UPPER FREEHOLD – More than 13 billion years of history is being taught at the Stone Bridge Middle School in a course known as the Big History Project that starts with the creation of the universe – the Big Bang – and comes all the way today.

The course was created by professors in Sydney, Australia, at the University of California, Berkeley, and at the University of Michigan. The Big History Project is designed to study the historical “forces of change” over the course of history and is funded by the Bill and Melinda Gates Foundation.

According to bighistory.com, the course examines the past, explains the present and imagines the future.

Teacher Christopher Scaturo said the idea to implement the Big History Project course at Stone Bridge began four years ago when a friend introduced him to the course.

The Upper Freehold Regional School District Board of Education eventually approved the course for middle school pupils and  Scaturo received training in Seattle and at the University of Michigan.

“It was intense. It’s hard in the sense that there is a lot of information,” Scaturo said of the training. “I describe it to people as an introduction to everything.
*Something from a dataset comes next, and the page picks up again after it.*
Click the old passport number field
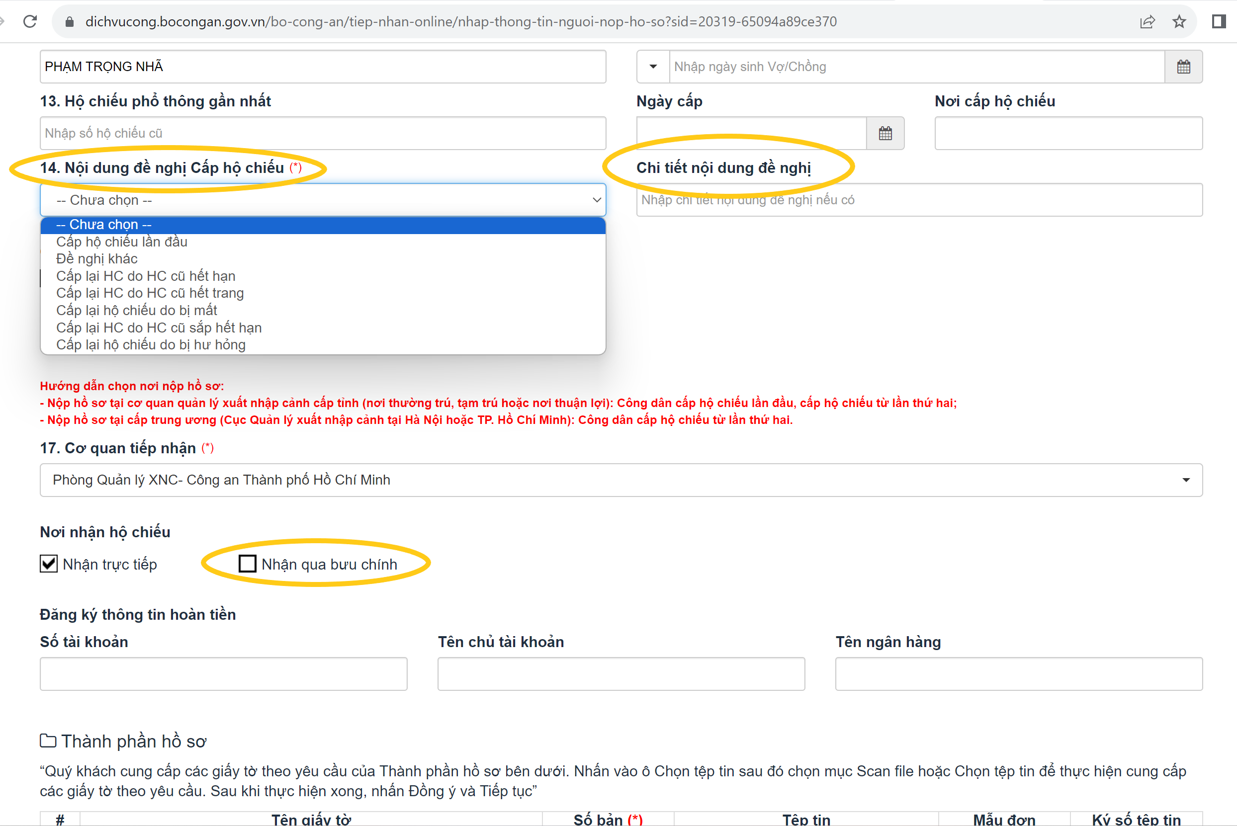The width and height of the screenshot is (1237, 826). click(322, 133)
It’s astrophysics, chemistry, human evolution, nutrition, economic resource allocation and future scientific advancements.”
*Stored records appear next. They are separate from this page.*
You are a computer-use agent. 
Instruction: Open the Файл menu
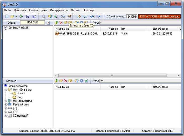[x=7, y=10]
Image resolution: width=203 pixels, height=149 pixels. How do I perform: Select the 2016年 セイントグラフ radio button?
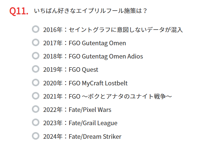[35, 29]
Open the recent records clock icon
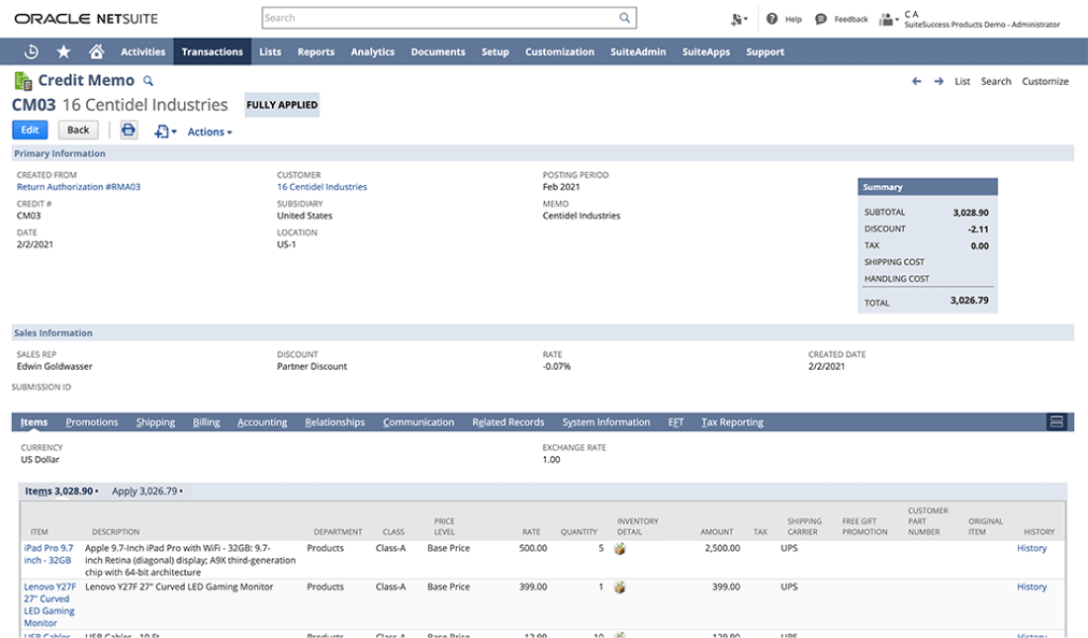The image size is (1088, 638). tap(30, 51)
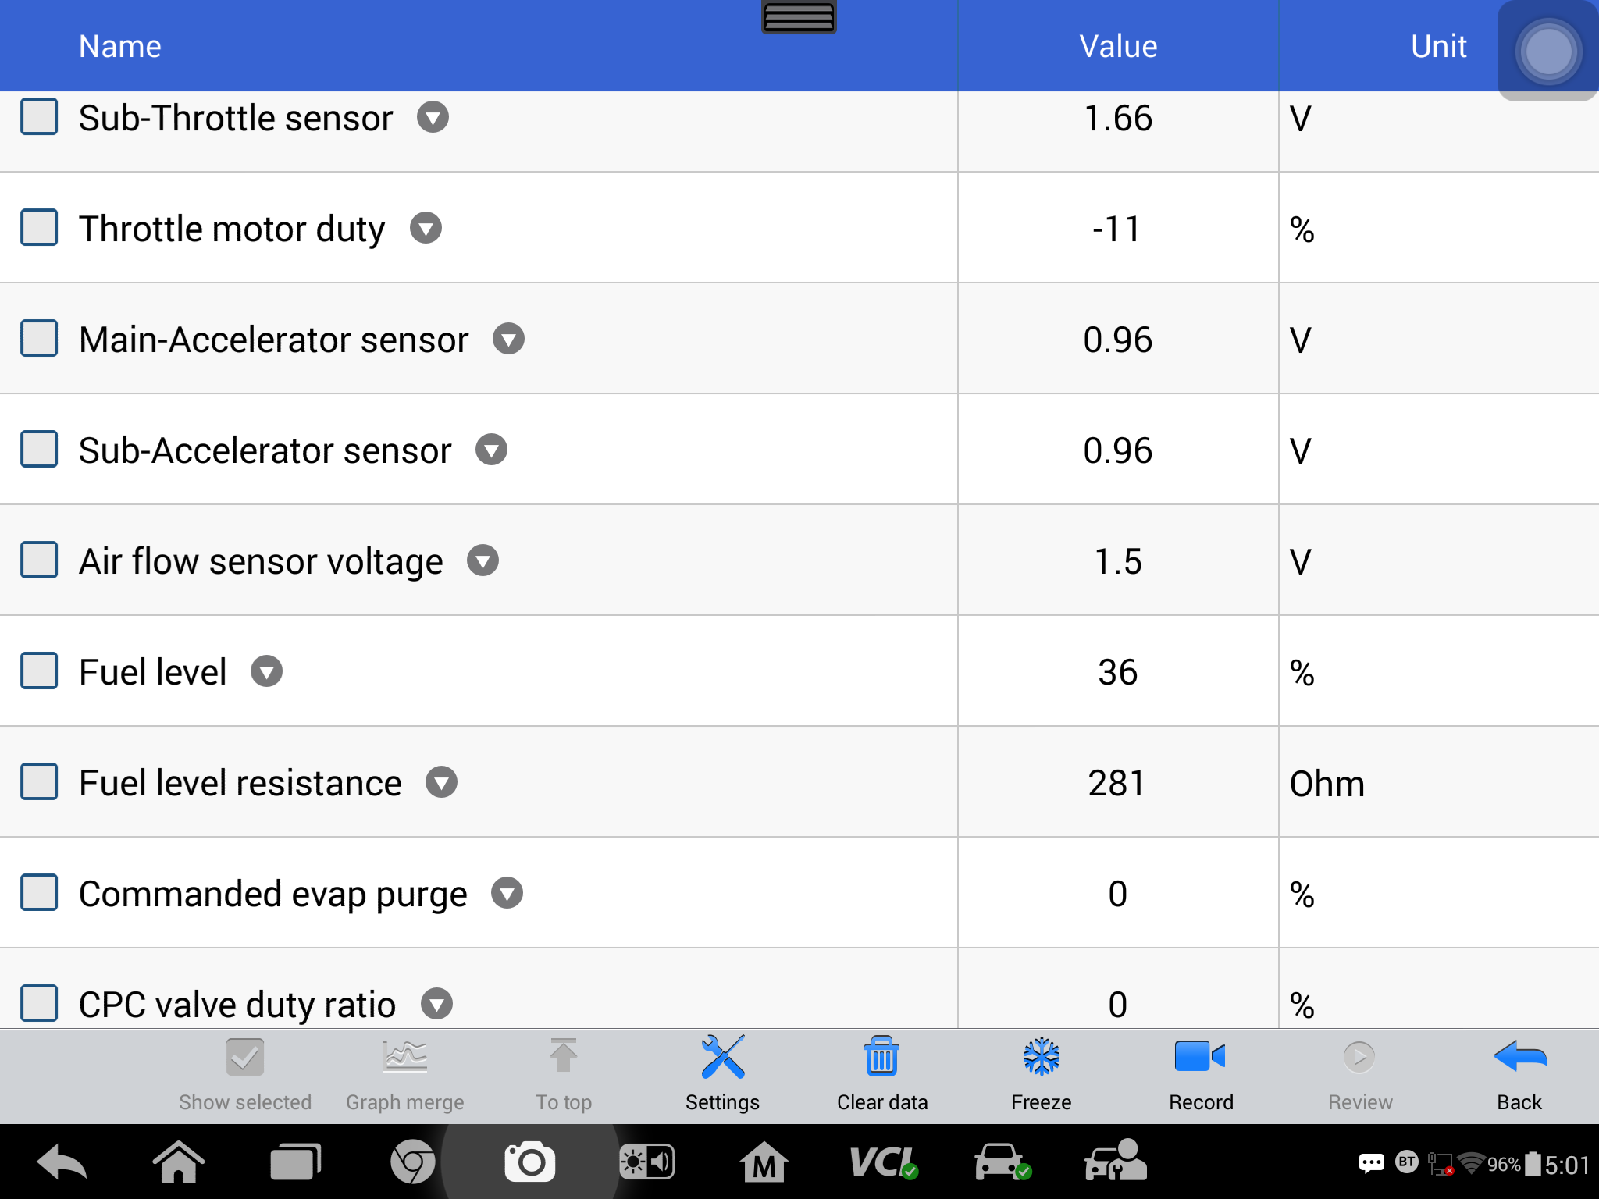Tap the Clear data trash icon

coord(881,1057)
Scaturo said teachers are instructed to focus on the philosophy behind the course, the objectives and key lessons.

The focus is on “how everything is connected and to question how answers are derived so you can come up with even better answers. To see how science has changed. To look into new information and project what it will become. To see how the events of a couple billion years ago still effect us today,” he said.

“You just have to be willing to look it up and get kids to try to find those answers themselves; to ask good questions and point them in the right direction when needed, to find the answers,” Scaturo said.
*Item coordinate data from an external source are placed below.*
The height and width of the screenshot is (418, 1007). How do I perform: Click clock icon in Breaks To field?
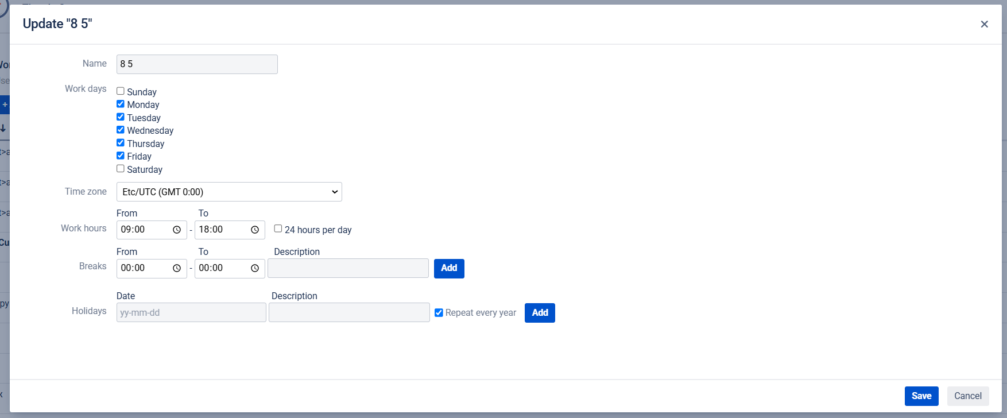pos(255,268)
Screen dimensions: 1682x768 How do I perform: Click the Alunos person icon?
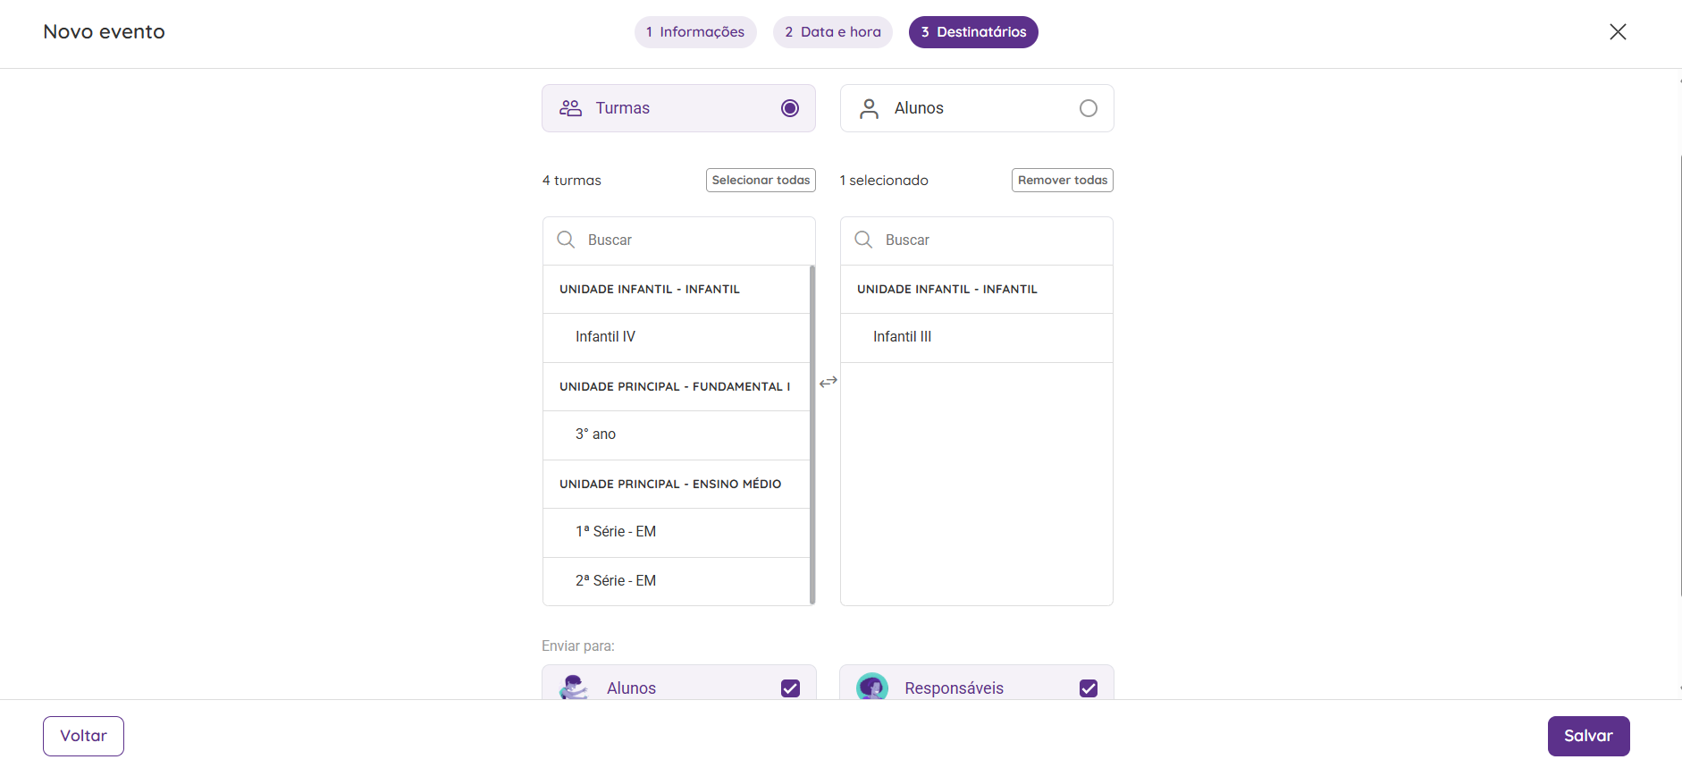869,108
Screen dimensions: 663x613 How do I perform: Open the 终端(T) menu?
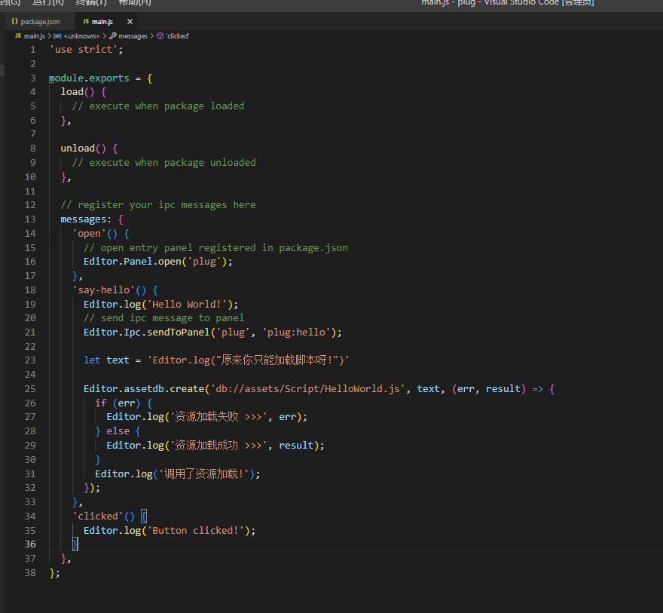point(90,2)
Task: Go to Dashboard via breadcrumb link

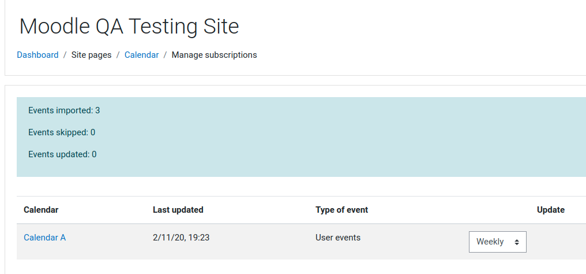Action: [x=37, y=55]

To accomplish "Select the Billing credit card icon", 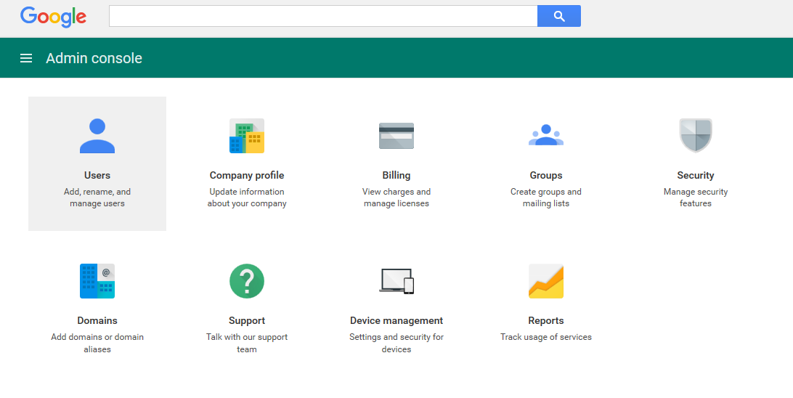I will (x=397, y=136).
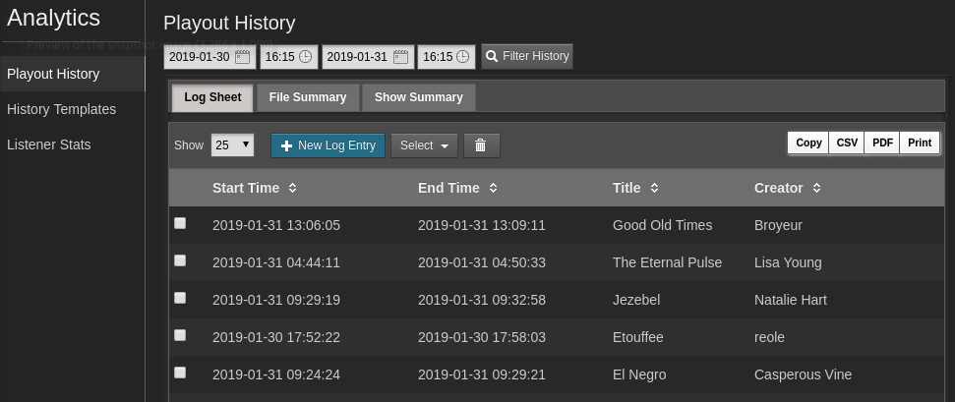Check the Good Old Times row checkbox
Viewport: 955px width, 402px height.
pos(180,223)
Scaturo said that after four years of teaching the Big History Project, he continues to learn just as much as his students do.

“There are a lot of really good questions and a lot of ‘wow’ moments. Part of the school’s goal is to increase the wonder aspect to get kids excited about learning something. This class engages kids,” he said.

Scaturo said that at the end of the year he asks his students what their favorite unit was and the answers are always varied.

“We learn so much that everyone finds a different subject they like. They are finding interests they had and can expand on, or that they did not even know was there,” he said.

Scaturo said one topic his students often like is the information about the domestication of dogs because of their love for their own pets.

“The domestication of corn is a lot less interesting, but if you connect is to dogs it has the carry-over effect,” the teacher said.

Scaturo said the Big History Project began as a social studies option for seventh-graders.

“Then we moved it to eighth grade the following year and we found it was beneficial because of vocabulary and science (aspects). It helped a lot,” he said.

The Big History Project is currently an elective available to Stone Bridge eighth-graders. The first half of the course covers the Big Bang to the rise of life on earth. The second half of the course picks up with human evolution. Students may take one or both sections.